ACTIVITY: Take the line containing "Task: Open text" and every line below it through the end of the entries, and output them verbatim, pictures excluded.

GIVEN DATA:
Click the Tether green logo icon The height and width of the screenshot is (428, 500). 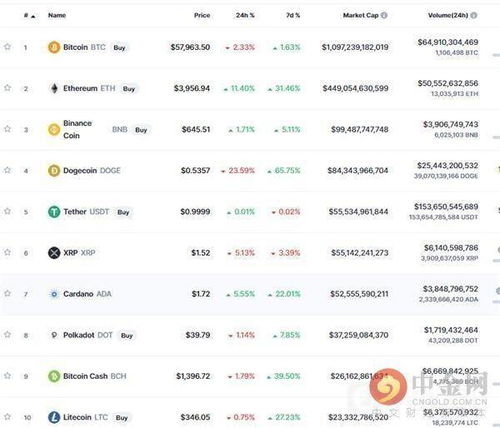click(54, 212)
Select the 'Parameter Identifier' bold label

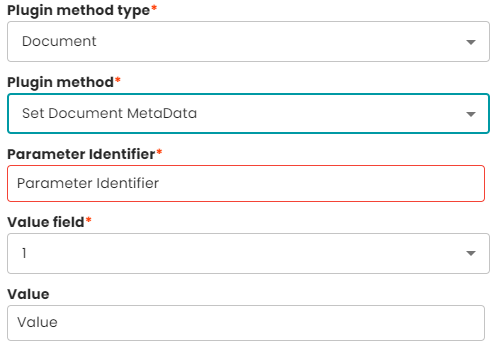point(81,154)
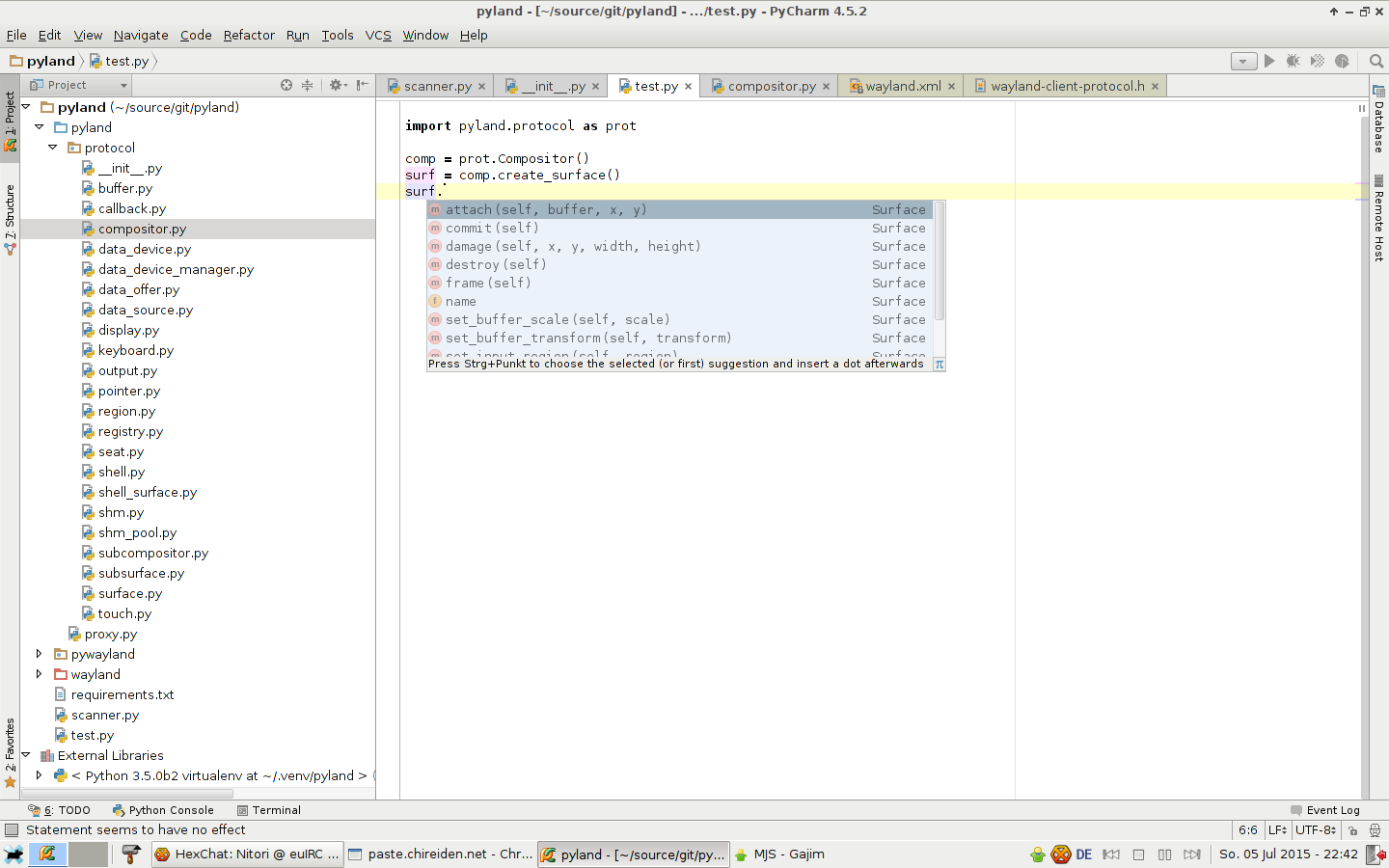Viewport: 1389px width, 868px height.
Task: Open run configuration dropdown
Action: 1243,61
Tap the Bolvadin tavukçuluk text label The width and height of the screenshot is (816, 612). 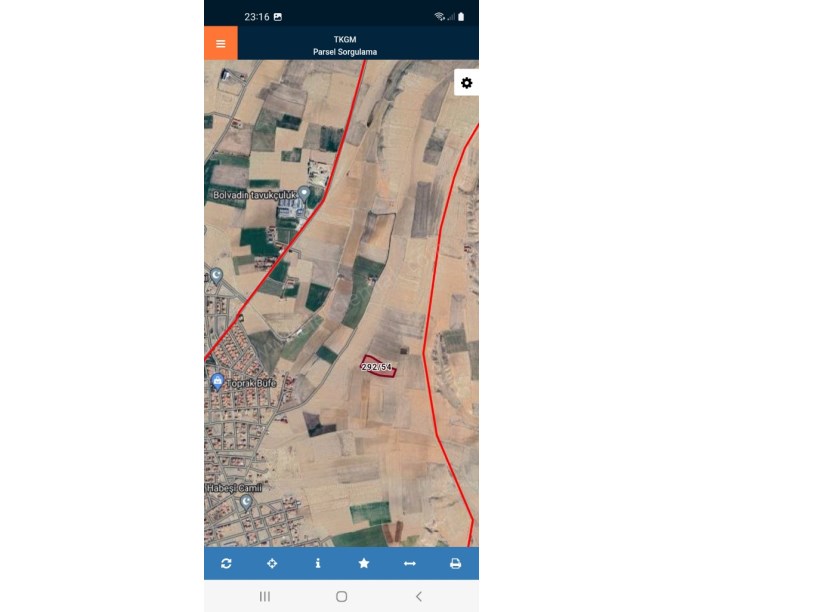[254, 195]
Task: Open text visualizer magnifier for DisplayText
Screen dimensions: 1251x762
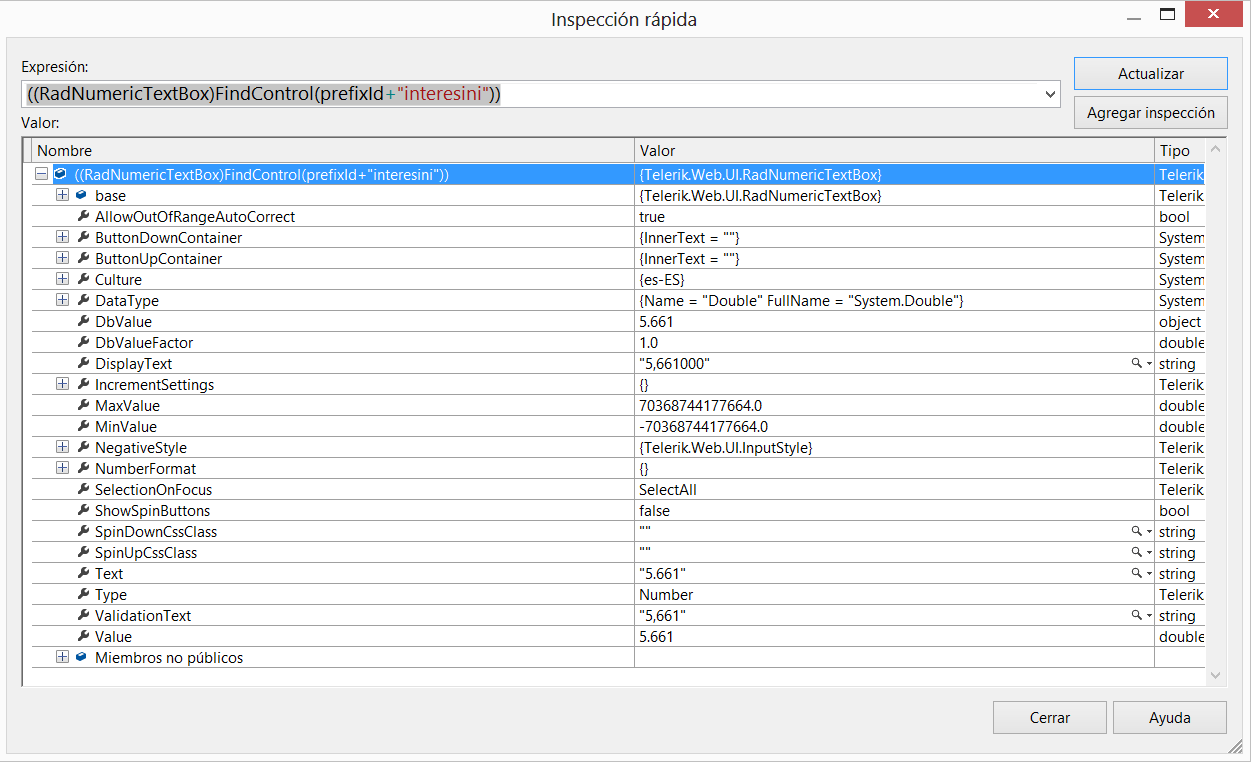Action: [1136, 364]

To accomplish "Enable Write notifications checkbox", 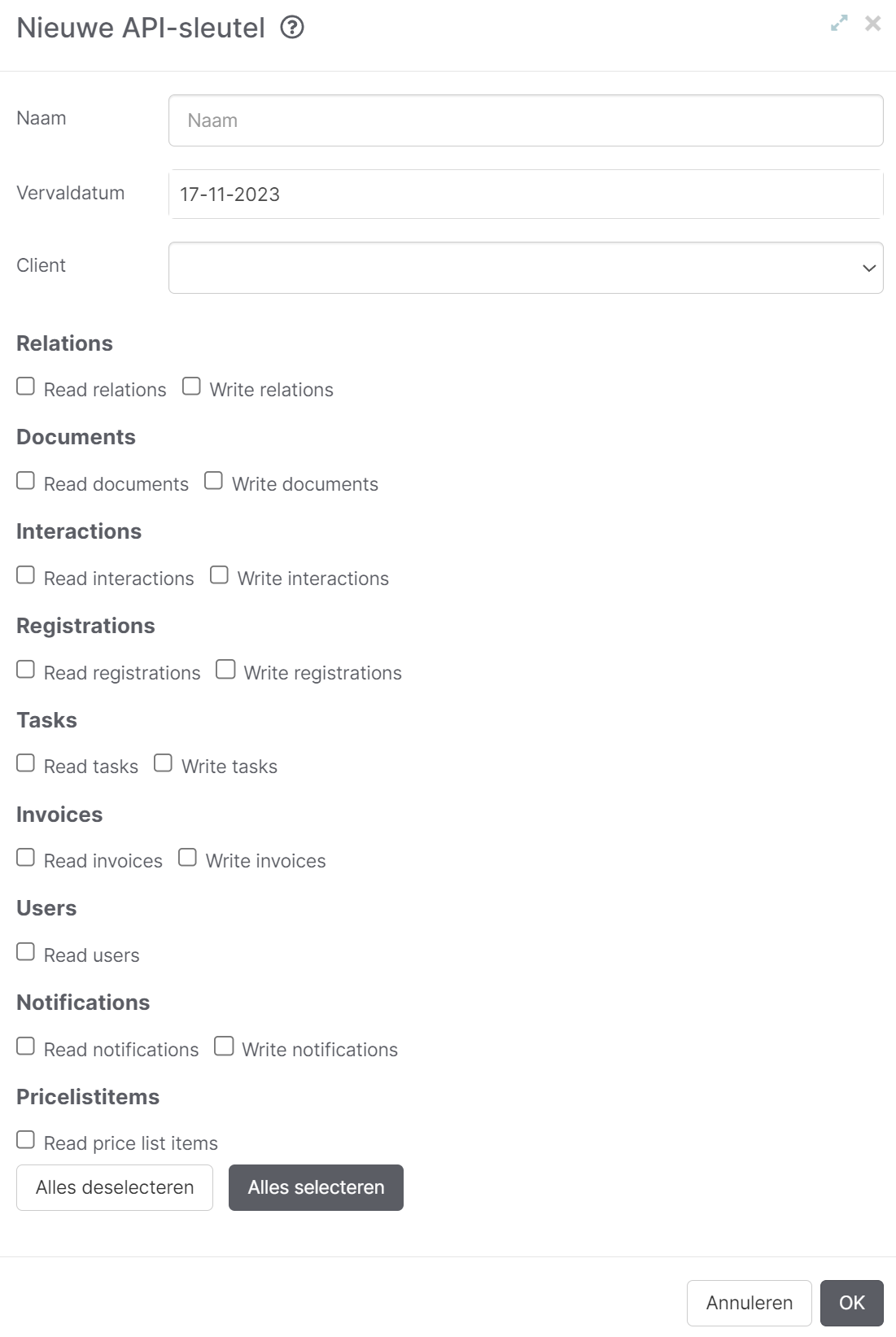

RESULT OF THE TASK:
Task: Open text visualizer magnifier for DisplayText
Screen dimensions: 1251x762
Action: [1136, 364]

To accomplish "Enable Write notifications checkbox", 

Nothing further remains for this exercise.